The widowed Sarah (Hunter) Dunlap and daughter, Melinda, are not buried in Iowa, however. As Melinda's health began to deteriorate, Sarah took her to Santa Barbara, California, in the hope a change in climate would be beneficial. They had just built a house there when "Linnie" died during 1903 and was buried in the Santa Barbara Cemetery.
Sarah remained in Santa Barbara, but during 1905 --- after the fourth of her children, John, had died of tuberculosis --- returned to the Midwest to visit her remaining children. She became ill during August while visiting her sons James and Robert near Flandreau, South Dakota, where they had established themselves as real estate and insurance agents, and died there. She then became what we sometimes insensitively refer to as the most widely traveled corpse in the West. After funeral services in Rock Rapids her remains were taken to Cedar Rapids and placed in a receiving vault until winter when it became more practical to ship them to California where they were then buried next to Linnie in Santa Barbara.

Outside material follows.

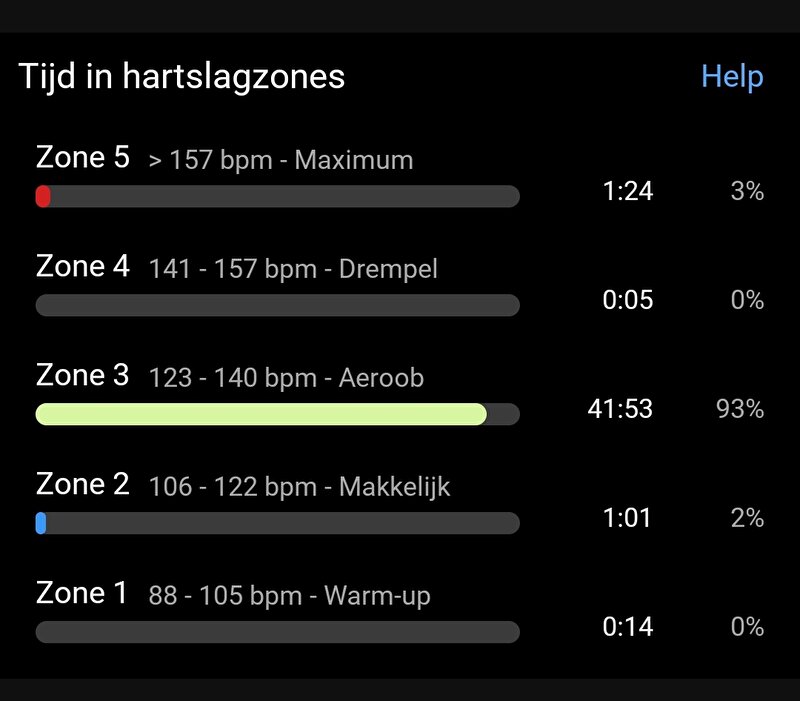The image size is (800, 701).
Task: Open the Help link
Action: (x=732, y=78)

Of the remaining children, James died in South Dakota during 1933 and his remains were returned to Riverside in Rock Rapids for burial and Robert died during 1950 in California and was buried in Santa Barbara. Daughter Mary Allie (1866-1932) married Frank Wallace, a Rock Rapids undertaker and furniture merchant, and they raised three daughters, Irene Wallace Weatherly-Daggett; Ida Craig Wallace and Kathryn Wallace Werkhoven. With the exception of Kathryn, who died in California, all of the Wallaces also are buried at Riverside --- but in marked graves. I haven't managed to track down son Franklin Eugene Dunlap, who worked all across the country for various railroads. But I'm working on it.